> READING PASSAGE:
Greenhouse_Gas_Emissions_Executive_Summary.pdf - Google Docs_1262106150597.jpeg

Krugman oversells the affordability claim by linking to a widely cited report by McKinsey & Company. The main point of the McKinsey study is provided in their Exhibit B, which illustrates a rather peculiar finding that there are a significant number of pollution abatement options that can be achieved at “negative cost.” This finding violates the basic principles of economics. If firms (or consumers) could reduce emissions at negative cost, then they would do so. To say otherwise is to say that they are willingly or ignorantly passing up profits.

That's from a Brookings Institution report on handling carbon emissions through the EPA. But it's more interesting for what it says about the state of economics than about the state of climate change policy. The authors argue that there literally can't be firms that could reduce pollution while enhancing profits because theory predicts those firms would already have done so. This is a bit like coming to a road that's not on your map and deciding the road is in the wrong.

> TASK DIRECTIONS: In the passage on carbon emissions, revise the stretch from "That's from a" through "in the wrong.", putting "chart" in place of "map".

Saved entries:
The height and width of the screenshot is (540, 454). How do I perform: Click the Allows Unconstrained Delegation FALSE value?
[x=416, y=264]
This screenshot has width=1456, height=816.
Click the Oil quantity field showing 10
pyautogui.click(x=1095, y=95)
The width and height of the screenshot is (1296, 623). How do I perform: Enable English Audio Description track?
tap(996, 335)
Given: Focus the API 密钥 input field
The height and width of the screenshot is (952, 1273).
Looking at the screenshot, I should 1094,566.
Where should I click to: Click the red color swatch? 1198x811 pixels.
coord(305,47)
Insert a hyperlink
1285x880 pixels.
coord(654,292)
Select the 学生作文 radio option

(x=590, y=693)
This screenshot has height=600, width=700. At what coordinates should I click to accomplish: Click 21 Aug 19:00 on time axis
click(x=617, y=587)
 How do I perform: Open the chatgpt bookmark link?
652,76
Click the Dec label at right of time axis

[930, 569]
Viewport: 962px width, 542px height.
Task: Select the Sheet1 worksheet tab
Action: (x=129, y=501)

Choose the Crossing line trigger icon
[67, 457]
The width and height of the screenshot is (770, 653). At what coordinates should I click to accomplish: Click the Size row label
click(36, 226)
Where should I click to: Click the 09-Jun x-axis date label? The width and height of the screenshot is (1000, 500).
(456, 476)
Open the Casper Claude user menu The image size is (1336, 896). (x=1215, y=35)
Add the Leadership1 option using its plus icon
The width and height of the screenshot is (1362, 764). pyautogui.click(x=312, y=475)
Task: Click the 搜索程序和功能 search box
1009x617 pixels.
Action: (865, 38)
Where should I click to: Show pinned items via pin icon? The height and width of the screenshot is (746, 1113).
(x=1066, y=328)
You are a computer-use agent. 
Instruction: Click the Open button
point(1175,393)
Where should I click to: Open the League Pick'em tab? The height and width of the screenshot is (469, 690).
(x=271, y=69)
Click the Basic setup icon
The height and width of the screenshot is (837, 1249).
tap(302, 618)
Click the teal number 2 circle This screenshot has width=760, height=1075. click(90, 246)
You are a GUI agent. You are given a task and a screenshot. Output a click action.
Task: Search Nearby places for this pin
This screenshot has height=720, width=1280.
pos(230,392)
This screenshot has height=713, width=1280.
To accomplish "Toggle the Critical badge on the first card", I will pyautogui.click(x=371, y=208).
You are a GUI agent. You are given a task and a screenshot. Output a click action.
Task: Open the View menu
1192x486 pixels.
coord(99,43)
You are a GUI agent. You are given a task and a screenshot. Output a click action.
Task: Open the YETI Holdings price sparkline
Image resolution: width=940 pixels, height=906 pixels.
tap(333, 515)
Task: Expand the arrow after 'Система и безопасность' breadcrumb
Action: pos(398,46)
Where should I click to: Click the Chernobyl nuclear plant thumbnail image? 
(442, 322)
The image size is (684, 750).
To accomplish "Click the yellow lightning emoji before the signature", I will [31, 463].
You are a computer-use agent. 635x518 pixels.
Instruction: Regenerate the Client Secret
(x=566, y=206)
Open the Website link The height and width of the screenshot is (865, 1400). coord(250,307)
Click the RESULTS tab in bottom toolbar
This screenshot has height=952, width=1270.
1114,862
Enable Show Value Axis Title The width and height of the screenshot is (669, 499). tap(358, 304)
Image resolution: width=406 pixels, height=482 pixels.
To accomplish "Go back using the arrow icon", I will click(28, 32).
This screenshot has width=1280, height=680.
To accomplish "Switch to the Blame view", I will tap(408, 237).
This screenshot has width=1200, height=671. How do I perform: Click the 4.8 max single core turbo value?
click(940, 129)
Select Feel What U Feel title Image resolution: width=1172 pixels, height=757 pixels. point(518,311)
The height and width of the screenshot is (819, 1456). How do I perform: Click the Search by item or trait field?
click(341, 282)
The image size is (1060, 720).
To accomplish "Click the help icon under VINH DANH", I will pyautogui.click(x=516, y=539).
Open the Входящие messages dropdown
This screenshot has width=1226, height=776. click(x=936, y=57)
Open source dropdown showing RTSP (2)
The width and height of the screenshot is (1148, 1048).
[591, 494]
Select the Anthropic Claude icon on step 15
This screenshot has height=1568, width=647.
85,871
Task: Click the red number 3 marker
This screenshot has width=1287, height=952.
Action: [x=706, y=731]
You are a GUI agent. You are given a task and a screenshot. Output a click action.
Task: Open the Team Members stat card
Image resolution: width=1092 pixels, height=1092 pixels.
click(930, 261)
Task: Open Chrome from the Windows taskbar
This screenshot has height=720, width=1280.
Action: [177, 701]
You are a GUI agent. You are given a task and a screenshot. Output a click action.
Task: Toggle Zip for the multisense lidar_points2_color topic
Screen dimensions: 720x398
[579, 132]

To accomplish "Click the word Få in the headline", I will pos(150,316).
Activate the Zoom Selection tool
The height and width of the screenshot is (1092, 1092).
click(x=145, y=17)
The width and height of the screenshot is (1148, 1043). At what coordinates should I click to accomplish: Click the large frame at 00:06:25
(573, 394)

> RESULT BELOW:
That's from a Brookings Institution report on handling carbon emissions through the EPA. But it's more interesting for what it says about the state of economics than about the state of climate change policy. The authors argue that there literally can't be firms that could reduce pollution while enhancing profits because theory predicts those firms would already have done so. This is a bit like coming to a road that's not on your chart and deciding the road is in the wrong.